Literary translators literally bring the whole world to our doorstep (and our nightstand). Part poets, part magicians, they take what an author has written in one language and conjure that world in another, making it possible for us to vividly and vicariously experience the lives of others whole continents and cultures away.
Yet despite the pleasure and necessary bridge-building literary translation provides, it remains among the least recognized sectors in the publishing landscape. Only a small fraction of books published in the U.S. are works of translation, funding is increasingly difficult to find, and translators’ careers are in jeopardy as AI looms larger by the day – just to name a few of the challenges.

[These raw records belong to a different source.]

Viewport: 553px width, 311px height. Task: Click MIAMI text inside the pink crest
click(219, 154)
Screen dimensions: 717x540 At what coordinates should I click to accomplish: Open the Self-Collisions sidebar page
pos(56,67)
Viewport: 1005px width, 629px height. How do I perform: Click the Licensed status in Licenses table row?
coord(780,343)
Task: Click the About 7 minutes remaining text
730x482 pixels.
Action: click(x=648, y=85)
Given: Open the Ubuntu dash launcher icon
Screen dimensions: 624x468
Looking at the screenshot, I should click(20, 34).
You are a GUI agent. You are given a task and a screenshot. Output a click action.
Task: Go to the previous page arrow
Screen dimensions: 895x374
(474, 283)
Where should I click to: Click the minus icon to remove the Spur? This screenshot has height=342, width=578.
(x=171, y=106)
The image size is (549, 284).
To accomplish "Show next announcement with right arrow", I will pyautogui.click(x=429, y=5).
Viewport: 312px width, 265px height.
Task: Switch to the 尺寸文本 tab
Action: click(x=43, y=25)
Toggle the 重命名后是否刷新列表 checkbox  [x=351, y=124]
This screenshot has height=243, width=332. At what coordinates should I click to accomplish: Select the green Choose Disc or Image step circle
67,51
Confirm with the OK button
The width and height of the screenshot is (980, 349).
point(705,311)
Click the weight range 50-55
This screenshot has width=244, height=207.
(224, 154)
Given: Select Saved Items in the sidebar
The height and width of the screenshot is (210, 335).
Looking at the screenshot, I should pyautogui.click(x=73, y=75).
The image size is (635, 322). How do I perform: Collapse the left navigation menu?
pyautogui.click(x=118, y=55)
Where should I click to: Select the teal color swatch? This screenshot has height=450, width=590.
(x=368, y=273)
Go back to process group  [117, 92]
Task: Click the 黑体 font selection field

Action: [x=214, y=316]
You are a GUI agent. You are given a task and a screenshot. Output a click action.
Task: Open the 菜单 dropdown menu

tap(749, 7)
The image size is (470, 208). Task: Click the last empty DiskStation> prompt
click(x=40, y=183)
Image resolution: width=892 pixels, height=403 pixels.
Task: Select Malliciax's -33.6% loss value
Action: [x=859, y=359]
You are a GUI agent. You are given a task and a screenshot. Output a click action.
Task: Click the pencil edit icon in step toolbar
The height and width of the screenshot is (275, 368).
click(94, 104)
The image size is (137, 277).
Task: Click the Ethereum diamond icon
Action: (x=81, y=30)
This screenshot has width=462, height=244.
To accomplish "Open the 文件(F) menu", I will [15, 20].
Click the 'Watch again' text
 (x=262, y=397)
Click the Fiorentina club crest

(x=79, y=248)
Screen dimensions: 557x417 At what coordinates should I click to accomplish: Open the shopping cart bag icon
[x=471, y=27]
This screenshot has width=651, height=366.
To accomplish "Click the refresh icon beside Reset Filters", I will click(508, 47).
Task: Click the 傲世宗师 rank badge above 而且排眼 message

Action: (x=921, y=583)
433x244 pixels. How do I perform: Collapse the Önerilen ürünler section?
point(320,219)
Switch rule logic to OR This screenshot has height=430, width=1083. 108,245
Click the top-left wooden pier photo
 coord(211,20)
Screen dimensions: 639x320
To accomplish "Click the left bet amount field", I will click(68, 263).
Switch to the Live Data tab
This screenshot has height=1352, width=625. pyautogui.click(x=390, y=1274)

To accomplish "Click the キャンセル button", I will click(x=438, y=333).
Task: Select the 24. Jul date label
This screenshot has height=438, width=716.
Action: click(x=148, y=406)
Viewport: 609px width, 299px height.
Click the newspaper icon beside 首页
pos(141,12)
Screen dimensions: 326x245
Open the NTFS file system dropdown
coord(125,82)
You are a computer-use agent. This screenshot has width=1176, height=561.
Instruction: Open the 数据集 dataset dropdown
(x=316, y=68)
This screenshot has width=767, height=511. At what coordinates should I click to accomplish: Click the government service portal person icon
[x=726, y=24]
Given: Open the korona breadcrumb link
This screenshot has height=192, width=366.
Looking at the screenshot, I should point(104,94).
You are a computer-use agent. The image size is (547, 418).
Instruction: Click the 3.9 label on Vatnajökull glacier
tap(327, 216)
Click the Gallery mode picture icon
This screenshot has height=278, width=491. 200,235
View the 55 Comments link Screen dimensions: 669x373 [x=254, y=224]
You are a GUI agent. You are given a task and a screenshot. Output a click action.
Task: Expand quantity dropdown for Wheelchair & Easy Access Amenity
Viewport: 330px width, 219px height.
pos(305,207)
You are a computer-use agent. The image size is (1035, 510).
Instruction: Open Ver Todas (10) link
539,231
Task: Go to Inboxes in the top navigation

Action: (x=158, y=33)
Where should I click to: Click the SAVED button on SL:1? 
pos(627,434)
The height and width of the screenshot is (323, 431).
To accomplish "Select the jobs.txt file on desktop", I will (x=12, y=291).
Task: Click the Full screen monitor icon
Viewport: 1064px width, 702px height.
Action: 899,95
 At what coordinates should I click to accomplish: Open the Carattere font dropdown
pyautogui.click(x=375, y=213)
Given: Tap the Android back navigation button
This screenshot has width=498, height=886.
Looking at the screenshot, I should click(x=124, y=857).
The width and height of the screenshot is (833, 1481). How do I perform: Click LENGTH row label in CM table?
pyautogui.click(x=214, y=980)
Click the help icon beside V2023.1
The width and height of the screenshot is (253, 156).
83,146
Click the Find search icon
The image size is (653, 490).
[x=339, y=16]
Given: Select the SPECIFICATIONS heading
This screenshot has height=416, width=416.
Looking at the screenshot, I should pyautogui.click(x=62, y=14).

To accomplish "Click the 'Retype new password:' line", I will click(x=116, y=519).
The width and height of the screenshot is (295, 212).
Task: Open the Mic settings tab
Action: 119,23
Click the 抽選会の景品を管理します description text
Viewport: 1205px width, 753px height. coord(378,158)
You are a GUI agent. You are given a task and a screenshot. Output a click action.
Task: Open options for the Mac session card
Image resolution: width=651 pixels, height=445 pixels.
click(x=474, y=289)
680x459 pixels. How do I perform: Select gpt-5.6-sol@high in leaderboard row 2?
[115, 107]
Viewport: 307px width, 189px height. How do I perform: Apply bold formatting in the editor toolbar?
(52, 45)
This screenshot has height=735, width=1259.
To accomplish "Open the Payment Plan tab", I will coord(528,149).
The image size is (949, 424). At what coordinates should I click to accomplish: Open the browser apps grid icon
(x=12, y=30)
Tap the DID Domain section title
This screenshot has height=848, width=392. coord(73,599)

So how can the literary community help create a healthier ecosystem for literary translation? Please join us for this dynamic panel with editors, translators, booksellers, and you—writers and readers—to map out next steps to keeping those stories from other lands by our bedside. The conversation, moderated by literary translator and PEN America Board Trustee Allison Markin Powell, will feature Corine Tachtiris, President of the American Literary Translators Association; Jack Kyono, Director of Marketing for McNally Jackson Books; poet and translator Soleil Davíd; and Juan Milà, Editorial Director of HarperVia.

Drawing from our translation manifestos and the ongoing work of our Translation Committee, PEN America has published a white paper which examines the current state of play for translators working within the U.S. literary market. Published in March 2026, Fairness in Publishing: The State of Literary Translation in the U.S. advocates for the role of the translator in literature, and sketches out several specific ways that the publishing industry and its professionals can better support the invaluable work of translators.
Speakers
Soleil Davíd is the author of the poetry chapbook Equatorial. Her translation from Filipino of The Compendium of Impossible Objects by Carlo Paulo Pacolor is a winner of English PEN’s PEN Translates and the USA’s National Endowment for the Arts fellowship. The Compendium of Impossible Objects is forthcoming from Tilted Axis Press in 2027.
Jack Kyono is the Director of Marketing for McNally Jackson Books, as well as Assistant Manager for their SoHo location. He lives in Brooklyn.
Allison Markin Powell is a literary translator, editor, and publishing consultant. She has received grants from English PEN and the NEA, and the 2020 PEN America Translation Prize for The Ten Loves of Nishino by Hiromi Kawakami. Her other translations and co-translations include works by Osamu Dazai, Kanako Nishi, Ryunosuke Akutagawa, and Kaoru Takamura. As co-organizer and co-host of the Translating the Future conference, she helped to draft the Manifesto on Literary Translation and she currently represents the PEN America Translation Committee on PEN’s Board of Trustees. She is a founding member of the translator collectives Cedilla & Co. and Strong Women, Soft Power, and maintains the database Japanese Literature in English.
Juan Milà joined publisher Judith Curr’s team at HarperCollins in 2018 and is the Editorial Director of HarperVia, an imprint dedicated to publishing international authors and stories. Before that he held editorial positions at leading publishers in Spain—Planeta, El Aleph and Salamandra. He’s interested in a wide range of fiction, from literary family sagas to detective novels with a twist. Recent titles include Nino Haratischwili’s The Lack of Light, Wolf Haas’s Short Circuit and NYT’s bestseller Strange Buildings, by Uketsu. He also acquires for HarperCollins Español.
Corine Tachtiris is President of the American Literary Translators Association. She is Associate Professor of Translation Studies at the University of Massachusetts Amherst and prose translation editor at The Masssachusetts Review. She translates primarily the work of contemporary women authors from the Francophone Caribbean, Africa, and Canada as well as the Czech Republic.